“I can’t do this.” Those are words that I often hear, words that I’ve spoken from time-to-time. They are words that can paralyze us, persuade us, and pummel us at the bedrock of our soul. “I can’t do this” means that we have decided that it is time to place a “period” at a prescribed point in our experience. “I can’t do this” means that the battle is over, the victory has slipped away, and it’s time to head to the showers. “I can’t do this” means the thrill is gone, the joy has waned, and the enthusiasm has morphed into hopeless despair.
Throughout the pages of God’s Word we meet those who have found themselves in the predicament that every one of us has experienced at some point, maybe even many points, in life. Elijah was a firsthand witness to the mighty moves of God at times during his life, but he also experienced the agony of “I can’t do this.” Shortly after his Mt. Carmel experience, what had to be the high point of his life, Elijah tumbled into the abyss of despair and prayed, “I have had enough, LORD,” he said. “Take my life…” (1 Kings 19:4 NIV)
Moses had experienced the big leagues. Raised the son of Pharaoh’s daughter, trained in the best private school in all of Egypt, he lived in a gated community with guards on duty 24 hours a day. Moses enjoyed all of the benefits of the lifestyles of the rich and famous. Then, in the blink of an eye, Moses was a despised man and fled the country to live out his days on the back side of the mountain herding Jethro’s flocks.

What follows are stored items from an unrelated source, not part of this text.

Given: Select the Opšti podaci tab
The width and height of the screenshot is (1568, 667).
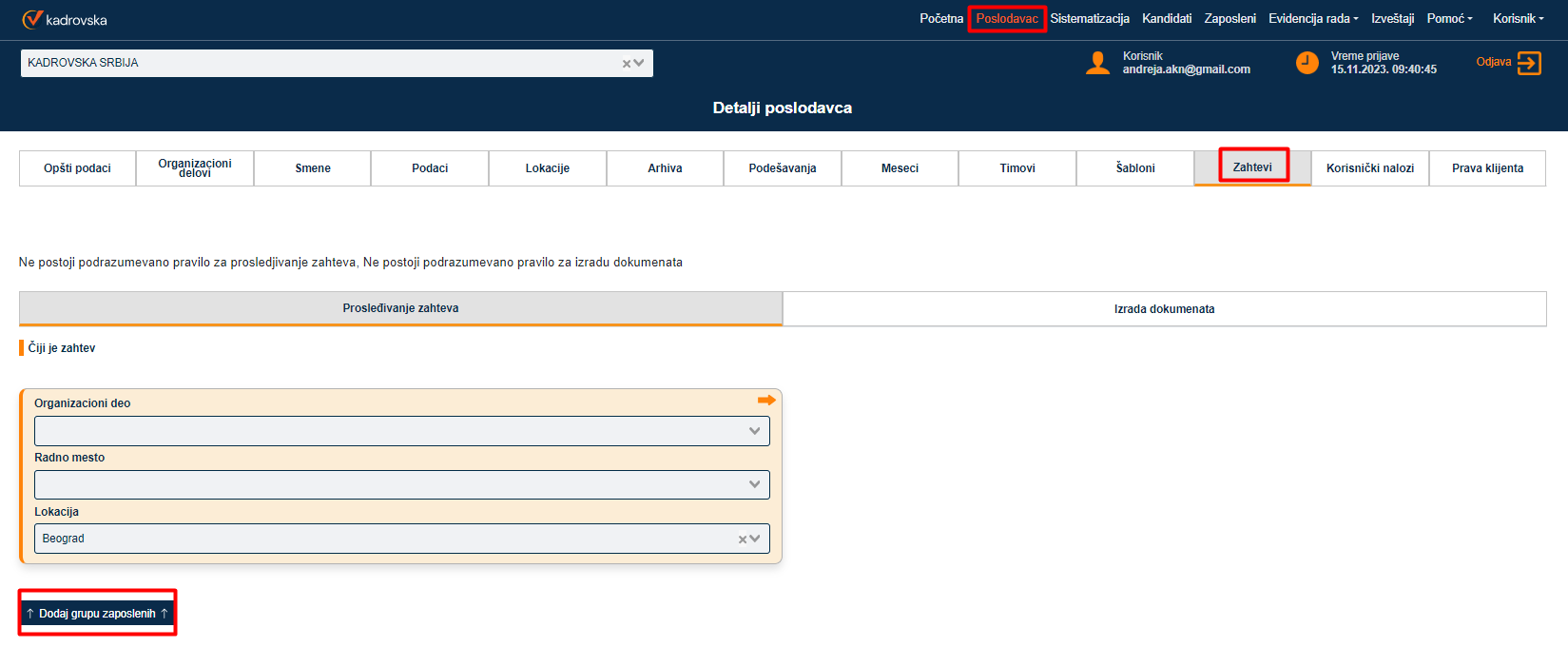Looking at the screenshot, I should [77, 168].
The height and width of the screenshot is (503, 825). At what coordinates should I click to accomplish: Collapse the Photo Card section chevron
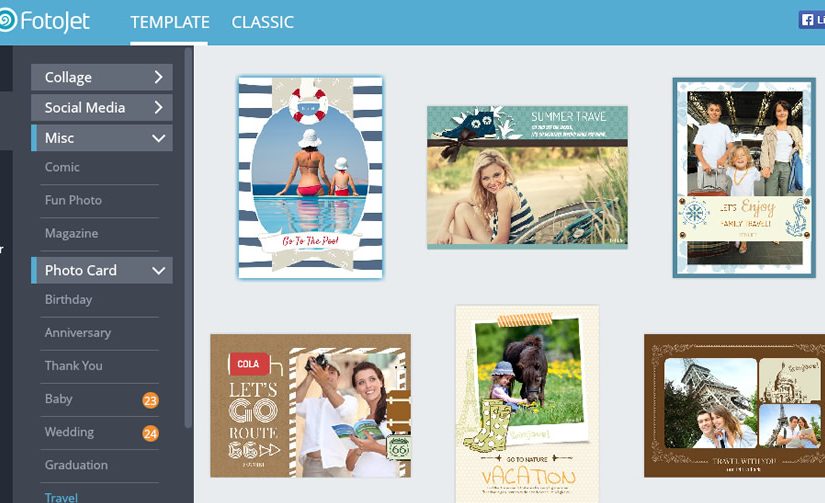(158, 270)
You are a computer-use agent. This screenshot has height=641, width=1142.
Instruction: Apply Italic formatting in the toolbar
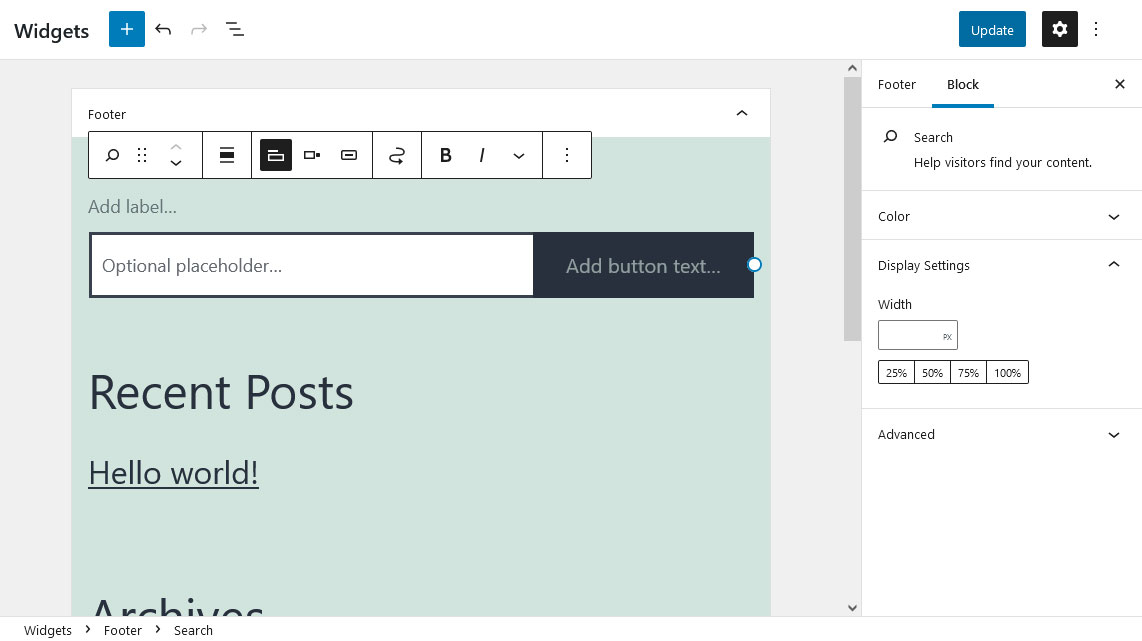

God had other plans. He came to Moses and told him that he was the man chosen to lead the Israelites out of the shackles of slavery in Egypt. God told Moses what He was going to do, described how he was going to do it, and gave Moses instructions on his first assignment. Moses said, “Who am I, that I should go to Pharaoh and bring the Israelites out of Egypt?” (Exodus 3:11 NIV) God continued to elaborate, more clearly articulate, just what He had planned. Instead of becoming convinced and confident Moses said, “What if they do not believe me or listen to me and say, ‘The LORD did not appear to you’?” (Exodus 4:1 NIV) For two chapters, in Exodus 3-4, we read about God’s conversation with Moses. With each, “But Lord…” and “What if…” God had an answer and His answer was always, “I will…” to which Moses finally responded, “O Lord, please send someone else to do it.” (Exodus 4:13 NIV) Do you hear what Moses was really saying? He was saying, “I can’t do this.” It’s too much and I’m not much at all. “I can’t do this.”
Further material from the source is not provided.